Michael & David Phillips enjoy being co-winemakers
Michael Phillips has always relished his role as an underdog in the highly competitive wine business. He has watched his fledgling winery grow steadily until it has reached its present 40,000 case level. Through it all he has remained steadfast to the proposition that his beloved Lodi Appellation is capable of producing wines on par with all the finest wine producing appellations in the world including nearby Napa and Sonoma.
When Michael and David Phillips first started Michael David Vineyards, there were only 10 — 12 wineries within the Lodi area. Today there are more than fifty Lodi wineries, a fact that Phillips finds increasingly significant.
‘The fact is simply,” he stated flatly, ‘that Lodi gets a bad rap from just about everyone as a prime growing area. Its been held that way for at least the last fifty years. Wine writers and periodicals have held that Lodi is too hot for growing really quality grapes and have told that to everyone. They are, for the most part, completely misinformed.” Since the belief is widely held in the wine industry, a further explanation is in order.
‘If you consider the fact that Lodi is primarily a delta area, and is also a product of a naturally occurring delta breeze, you get a more informed idea of the climate,” he continued. ‘There are five rivers that concur within two miles of the city of Lodi, and the naturally cool San Francisco Bay is just about 50 miles away. It’s no warmer here than it is in Northern Napa, but no one gives us a break when it comes of growing quality grapes.” That is probably true, but Michael Phillips is also faced with the history of Lodi and the surrounding area. True to its reputation, Lodi has always been known to produce bulk wines and an abundance of quantity that has added to it reputation.
‘I realize what I’m facing on that score,” he affirmed. ‘It was always easier for the local growers to plant varietals that could produce a lot of tonnage per acre. If you were selling to the bulk market, it meant more money in your pocket if your vines were over-cropped.”

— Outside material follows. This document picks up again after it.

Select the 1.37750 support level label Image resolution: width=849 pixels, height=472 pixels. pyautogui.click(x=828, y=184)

To that end, Michael Phillips has been steadfast in utilizing modern techniques to insure the quantity of his crops including crop thinning, leaf pulling and other methods. He limits his grapes to from 3 to 5 tons per acres, in line with many Napa and Sonoma growers, but far below many of his neighbors in Lodi.

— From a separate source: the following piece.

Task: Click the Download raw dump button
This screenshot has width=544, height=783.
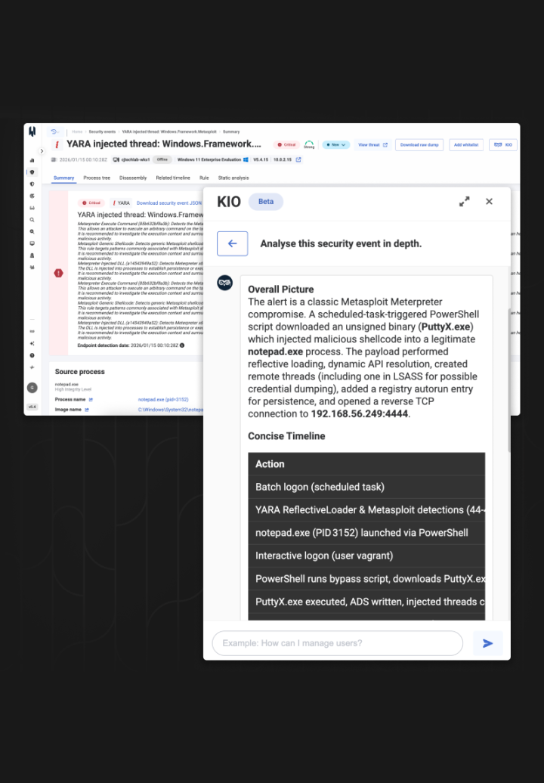Action: (x=419, y=144)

‘It’s not an easy job to convince my fellow growers that a smaller crop is better and will eventually mean more money for them. It is also difficult to convince our local wineries that using the Lodi Appellation on our wines definitely helps build our specific area in the minds of the consumer.”
Phillips believes that his wines and many of the Lodi-grown wines have a huge advantage over many of their counterparts. ‘Lodi has always been known for wines with soft tannins,” he explained further. ‘This factor allows us to get our wines to the market much faster than producers with hard tannin wines. Our wines are smooth and supple, but will not usually age as long as some of the others. It’s a factor that we must utilize to our advantage.”
All the while, Michael Phillips acknowledges the fact that Lodi’s shortcomings related to growing conditions are also credited with the success of the venerable Zinfandel grape, a varietal that his Michael David Vineyards winery produces seven different types.
‘I agree that heat makes for great Zinfandels,” Phillips agreed. ‘I honestly believe we make the very best Zins in the state, but I also feel the climate is right to make other great wines.” Such candor seems well suited to Michael Phillips, a man on a specific mission. He has gradually been able to convince others the Lodi Appellation is help and not a hindrance.
Most importantly, he has the full support of his family and friends, many of whom echo Lodi’s attributes in much the same manner as their leader. In this day of moderation and middle of the road position taking, Michael Phillips seems a fresh breeze that wafts through the purlieus of the beleaguered Lodi Appellation.
Will Michael Phillips ever give up on changing people’s impressions of his favorite wine area’ Not much of a chance of that happening. All he asks is that you judge for yourself.